◆ What is required:
Skip every picture and copy only the lines from the one containing "This screenshot has height=500, width=230." to the final line of the records below.

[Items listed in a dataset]
------
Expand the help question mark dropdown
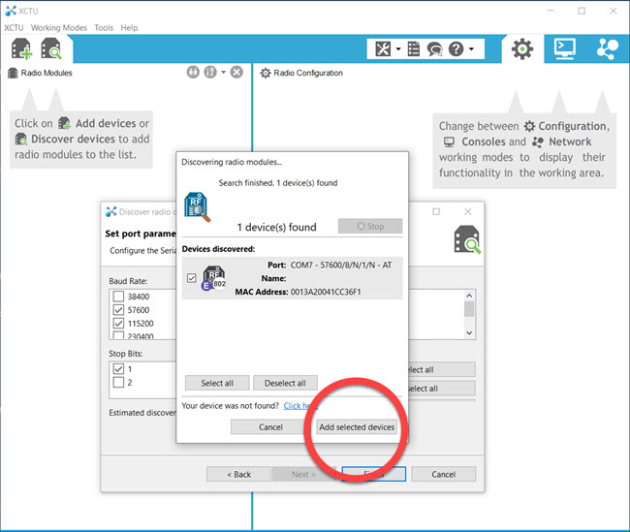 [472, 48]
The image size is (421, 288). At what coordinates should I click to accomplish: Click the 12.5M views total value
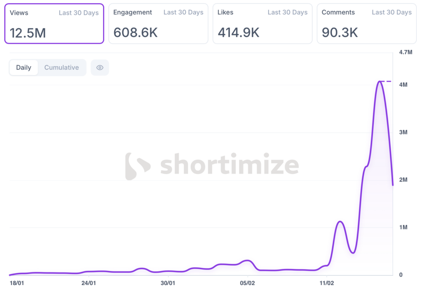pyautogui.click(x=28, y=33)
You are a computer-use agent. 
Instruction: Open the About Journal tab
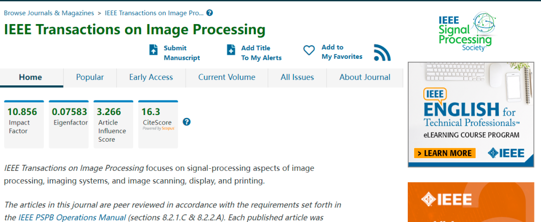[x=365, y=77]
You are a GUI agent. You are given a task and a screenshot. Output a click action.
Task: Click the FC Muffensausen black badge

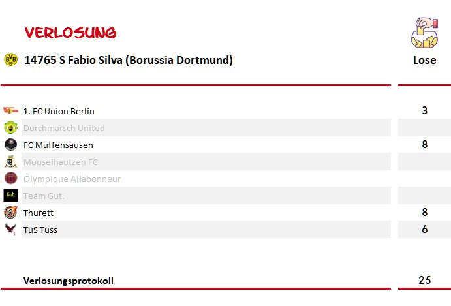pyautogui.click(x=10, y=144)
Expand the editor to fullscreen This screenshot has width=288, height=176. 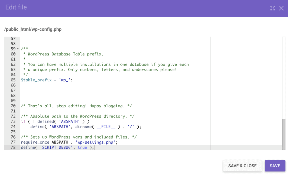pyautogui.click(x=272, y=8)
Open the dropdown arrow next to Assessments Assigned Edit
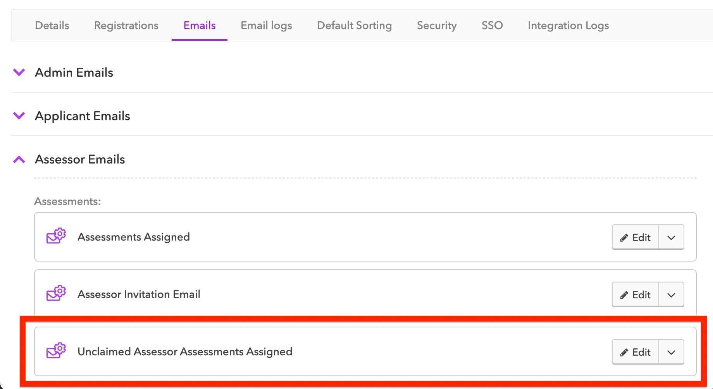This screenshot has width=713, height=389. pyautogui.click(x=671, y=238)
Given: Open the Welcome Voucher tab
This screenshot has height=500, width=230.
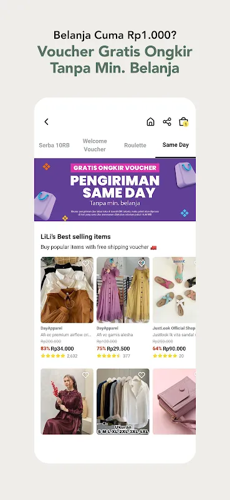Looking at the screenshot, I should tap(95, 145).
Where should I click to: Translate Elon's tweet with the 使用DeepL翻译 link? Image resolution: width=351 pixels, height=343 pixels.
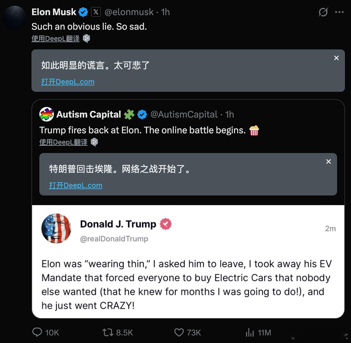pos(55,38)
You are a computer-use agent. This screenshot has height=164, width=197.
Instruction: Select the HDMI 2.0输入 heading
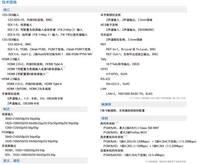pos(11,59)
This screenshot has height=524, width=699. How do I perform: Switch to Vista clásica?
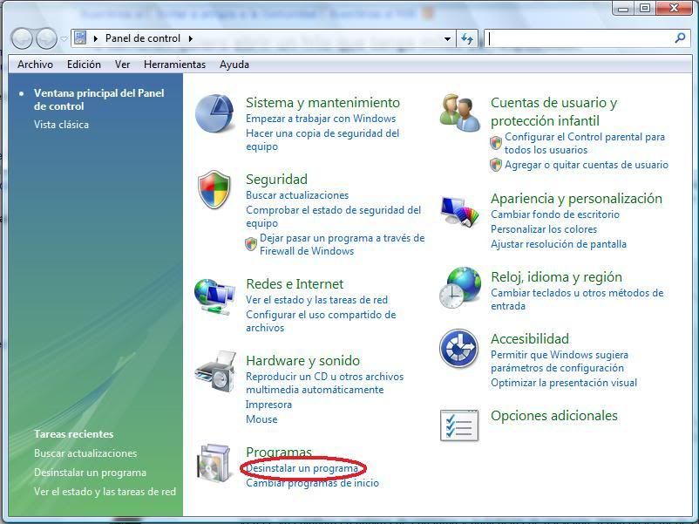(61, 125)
------
◆ Task response:
This screenshot has height=500, width=230.
Looking at the screenshot, I should tap(95, 145).
Where should I click to: Translate Elon's tweet with the 使用DeepL翻译 link? Image resolution: width=351 pixels, height=343 pixels.
pos(55,38)
You are a computer-use agent. This screenshot has height=164, width=197.
Instruction: Select the HDMI 2.0输入 heading
pos(11,59)
This screenshot has height=524, width=699. How do I perform: Switch to Vista clásica?
(61, 125)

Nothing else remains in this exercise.